- Born: 1945 or 1946 (age 79–80)
- Education: Stanford University (BA) UCLA (MBA)
- Occupation: investor
- Known for: co-founder of Kayne Anderson Capital Advisers
- Spouse: Suzanne Kayne
- Children: 3

= Richard Kayne (investor) =

American private equity investor (born 1945)

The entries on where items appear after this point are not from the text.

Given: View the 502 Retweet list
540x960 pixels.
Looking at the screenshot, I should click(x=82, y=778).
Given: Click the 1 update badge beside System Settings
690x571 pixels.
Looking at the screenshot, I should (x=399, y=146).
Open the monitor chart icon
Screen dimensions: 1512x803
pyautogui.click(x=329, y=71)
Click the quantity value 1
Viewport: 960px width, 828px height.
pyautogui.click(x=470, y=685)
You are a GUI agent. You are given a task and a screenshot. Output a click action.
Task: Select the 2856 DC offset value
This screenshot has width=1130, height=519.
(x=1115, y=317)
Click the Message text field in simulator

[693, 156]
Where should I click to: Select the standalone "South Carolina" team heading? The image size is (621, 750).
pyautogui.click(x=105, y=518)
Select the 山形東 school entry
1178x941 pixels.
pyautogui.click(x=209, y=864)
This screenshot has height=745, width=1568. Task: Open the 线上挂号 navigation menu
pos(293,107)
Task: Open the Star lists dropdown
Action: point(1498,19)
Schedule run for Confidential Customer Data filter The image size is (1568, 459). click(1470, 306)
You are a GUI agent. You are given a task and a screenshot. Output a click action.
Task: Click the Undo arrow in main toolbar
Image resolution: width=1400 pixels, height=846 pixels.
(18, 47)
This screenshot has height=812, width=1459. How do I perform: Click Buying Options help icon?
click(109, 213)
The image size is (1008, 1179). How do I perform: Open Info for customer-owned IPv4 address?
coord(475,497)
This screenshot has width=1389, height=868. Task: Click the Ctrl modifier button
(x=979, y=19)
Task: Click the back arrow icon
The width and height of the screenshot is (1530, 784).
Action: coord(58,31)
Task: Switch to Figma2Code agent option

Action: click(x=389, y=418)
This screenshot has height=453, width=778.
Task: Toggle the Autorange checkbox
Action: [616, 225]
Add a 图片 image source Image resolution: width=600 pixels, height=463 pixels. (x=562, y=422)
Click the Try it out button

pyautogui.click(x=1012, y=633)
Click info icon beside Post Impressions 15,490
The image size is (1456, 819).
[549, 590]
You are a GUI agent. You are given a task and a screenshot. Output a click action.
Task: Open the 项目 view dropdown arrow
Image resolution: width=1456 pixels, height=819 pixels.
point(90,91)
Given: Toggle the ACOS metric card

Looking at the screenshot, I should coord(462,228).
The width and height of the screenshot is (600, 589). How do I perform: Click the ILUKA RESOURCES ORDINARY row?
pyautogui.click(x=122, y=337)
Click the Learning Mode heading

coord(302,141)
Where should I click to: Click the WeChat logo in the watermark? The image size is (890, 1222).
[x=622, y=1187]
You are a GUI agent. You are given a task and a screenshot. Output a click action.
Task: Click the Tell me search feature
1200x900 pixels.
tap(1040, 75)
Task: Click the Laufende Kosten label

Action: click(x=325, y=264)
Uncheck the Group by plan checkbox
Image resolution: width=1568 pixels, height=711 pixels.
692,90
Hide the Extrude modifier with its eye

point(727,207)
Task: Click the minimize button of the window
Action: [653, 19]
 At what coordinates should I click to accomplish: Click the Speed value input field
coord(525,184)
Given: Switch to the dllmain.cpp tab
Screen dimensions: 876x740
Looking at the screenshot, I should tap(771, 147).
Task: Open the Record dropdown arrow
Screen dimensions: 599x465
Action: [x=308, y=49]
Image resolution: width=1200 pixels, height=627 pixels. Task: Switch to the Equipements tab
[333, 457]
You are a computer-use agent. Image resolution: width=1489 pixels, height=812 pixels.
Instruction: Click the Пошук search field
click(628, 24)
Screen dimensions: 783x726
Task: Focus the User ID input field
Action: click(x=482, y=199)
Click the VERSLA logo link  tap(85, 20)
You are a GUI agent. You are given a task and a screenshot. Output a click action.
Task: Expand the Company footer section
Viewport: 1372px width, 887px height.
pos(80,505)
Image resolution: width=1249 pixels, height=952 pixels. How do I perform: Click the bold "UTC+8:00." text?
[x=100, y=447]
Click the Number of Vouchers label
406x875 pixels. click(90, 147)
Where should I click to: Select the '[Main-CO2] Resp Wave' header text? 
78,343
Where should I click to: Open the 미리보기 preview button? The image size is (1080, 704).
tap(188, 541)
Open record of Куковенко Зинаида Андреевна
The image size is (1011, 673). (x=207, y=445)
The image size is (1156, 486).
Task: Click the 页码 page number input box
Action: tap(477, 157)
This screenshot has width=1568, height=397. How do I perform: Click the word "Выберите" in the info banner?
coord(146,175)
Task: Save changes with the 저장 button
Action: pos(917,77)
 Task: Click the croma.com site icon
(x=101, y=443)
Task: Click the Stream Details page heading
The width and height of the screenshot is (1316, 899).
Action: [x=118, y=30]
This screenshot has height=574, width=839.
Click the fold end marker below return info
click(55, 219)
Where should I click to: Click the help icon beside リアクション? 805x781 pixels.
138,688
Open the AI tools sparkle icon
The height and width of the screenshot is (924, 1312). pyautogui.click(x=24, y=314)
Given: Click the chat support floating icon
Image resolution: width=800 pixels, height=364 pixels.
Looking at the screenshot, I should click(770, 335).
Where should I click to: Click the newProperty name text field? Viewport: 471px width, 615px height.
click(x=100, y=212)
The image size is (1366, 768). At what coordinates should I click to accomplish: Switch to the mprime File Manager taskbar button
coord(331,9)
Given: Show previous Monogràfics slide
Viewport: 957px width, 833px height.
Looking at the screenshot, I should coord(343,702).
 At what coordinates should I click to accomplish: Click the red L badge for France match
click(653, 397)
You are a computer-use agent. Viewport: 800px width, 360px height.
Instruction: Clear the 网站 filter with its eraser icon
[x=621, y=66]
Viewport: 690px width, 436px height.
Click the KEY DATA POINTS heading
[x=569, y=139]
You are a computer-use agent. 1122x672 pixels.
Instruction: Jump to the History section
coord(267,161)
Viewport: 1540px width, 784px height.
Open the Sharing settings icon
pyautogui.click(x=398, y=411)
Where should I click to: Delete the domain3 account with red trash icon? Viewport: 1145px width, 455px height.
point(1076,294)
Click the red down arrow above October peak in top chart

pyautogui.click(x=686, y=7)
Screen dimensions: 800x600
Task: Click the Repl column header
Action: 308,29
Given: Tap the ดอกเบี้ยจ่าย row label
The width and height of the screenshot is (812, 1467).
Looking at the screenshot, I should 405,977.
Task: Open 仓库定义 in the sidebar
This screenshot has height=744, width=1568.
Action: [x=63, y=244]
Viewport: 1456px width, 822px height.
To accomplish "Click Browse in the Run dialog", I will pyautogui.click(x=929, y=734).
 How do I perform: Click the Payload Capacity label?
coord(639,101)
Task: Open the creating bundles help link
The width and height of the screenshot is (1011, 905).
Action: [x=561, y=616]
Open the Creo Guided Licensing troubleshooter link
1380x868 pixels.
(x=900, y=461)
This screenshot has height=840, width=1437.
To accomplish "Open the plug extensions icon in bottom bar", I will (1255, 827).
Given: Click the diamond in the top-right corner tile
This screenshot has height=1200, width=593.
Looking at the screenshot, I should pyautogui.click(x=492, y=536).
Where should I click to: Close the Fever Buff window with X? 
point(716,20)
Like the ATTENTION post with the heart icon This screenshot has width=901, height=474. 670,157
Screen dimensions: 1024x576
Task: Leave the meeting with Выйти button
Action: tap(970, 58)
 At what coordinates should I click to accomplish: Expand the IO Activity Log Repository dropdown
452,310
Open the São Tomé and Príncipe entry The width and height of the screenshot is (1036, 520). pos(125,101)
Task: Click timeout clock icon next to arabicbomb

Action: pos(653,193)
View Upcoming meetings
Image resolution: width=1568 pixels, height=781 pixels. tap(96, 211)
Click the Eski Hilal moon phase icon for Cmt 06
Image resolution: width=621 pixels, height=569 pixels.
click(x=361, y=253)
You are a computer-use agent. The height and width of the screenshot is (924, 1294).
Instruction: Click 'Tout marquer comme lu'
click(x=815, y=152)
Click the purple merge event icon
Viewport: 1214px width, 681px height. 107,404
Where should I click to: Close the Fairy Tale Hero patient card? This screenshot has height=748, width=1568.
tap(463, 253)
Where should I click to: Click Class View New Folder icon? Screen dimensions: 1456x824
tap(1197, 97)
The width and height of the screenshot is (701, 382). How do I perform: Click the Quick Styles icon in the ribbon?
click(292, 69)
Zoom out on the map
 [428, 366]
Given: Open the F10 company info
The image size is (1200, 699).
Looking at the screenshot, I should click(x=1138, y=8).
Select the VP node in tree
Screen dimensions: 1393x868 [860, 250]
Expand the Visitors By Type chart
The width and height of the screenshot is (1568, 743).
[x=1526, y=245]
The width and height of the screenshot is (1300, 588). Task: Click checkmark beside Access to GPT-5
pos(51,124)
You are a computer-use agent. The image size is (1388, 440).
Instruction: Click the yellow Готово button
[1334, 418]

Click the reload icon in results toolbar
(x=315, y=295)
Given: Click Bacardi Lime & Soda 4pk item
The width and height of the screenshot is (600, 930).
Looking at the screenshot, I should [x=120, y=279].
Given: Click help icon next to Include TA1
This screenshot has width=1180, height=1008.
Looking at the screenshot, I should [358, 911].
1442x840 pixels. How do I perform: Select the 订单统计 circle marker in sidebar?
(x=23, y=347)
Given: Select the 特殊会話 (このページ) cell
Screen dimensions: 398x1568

Richard Alan Kayne (born 1945/1946) is an American billionaire private equity investor and the majority owner of Kayne Anderson Capital Advisers, which he founded in 1984 and has $26 billion in assets under management.

==Biography==
Kayne was born to a Jewish family, the son of Ida and Jerry Kayne. In 1966, Kayne graduated with a BS in statistics from Stanford University; and in 1968, an MBA from UCLA. After school, he worked as an analyst in New York and then as a principal at Cantor Fitzgerald. In 1984, Kayne co-founded Kayne Anderson Capital Advisers with John E. Anderson.

==Personal life==
Kayne is a director of the Jewish Community Foundation of Los Angeles and a trustee of the UCLA Foundation. As of August 2017, his net worth is estimated at $1.3 billion. He is married to Suzanne, a Los Angeles County Museum of Art trustee. They live in Santa Monica, and have three daughters: Jenni Kayne Ehrlich (who has her own clothing line with six stores); Maggie Kayne (who founded the Kayne Griffin Corcoran art gallery with Bill Griffin and James Corcoran; and Saree Kayne. Although his wife is not Jewish, they raised their daughters in the Jewish faith.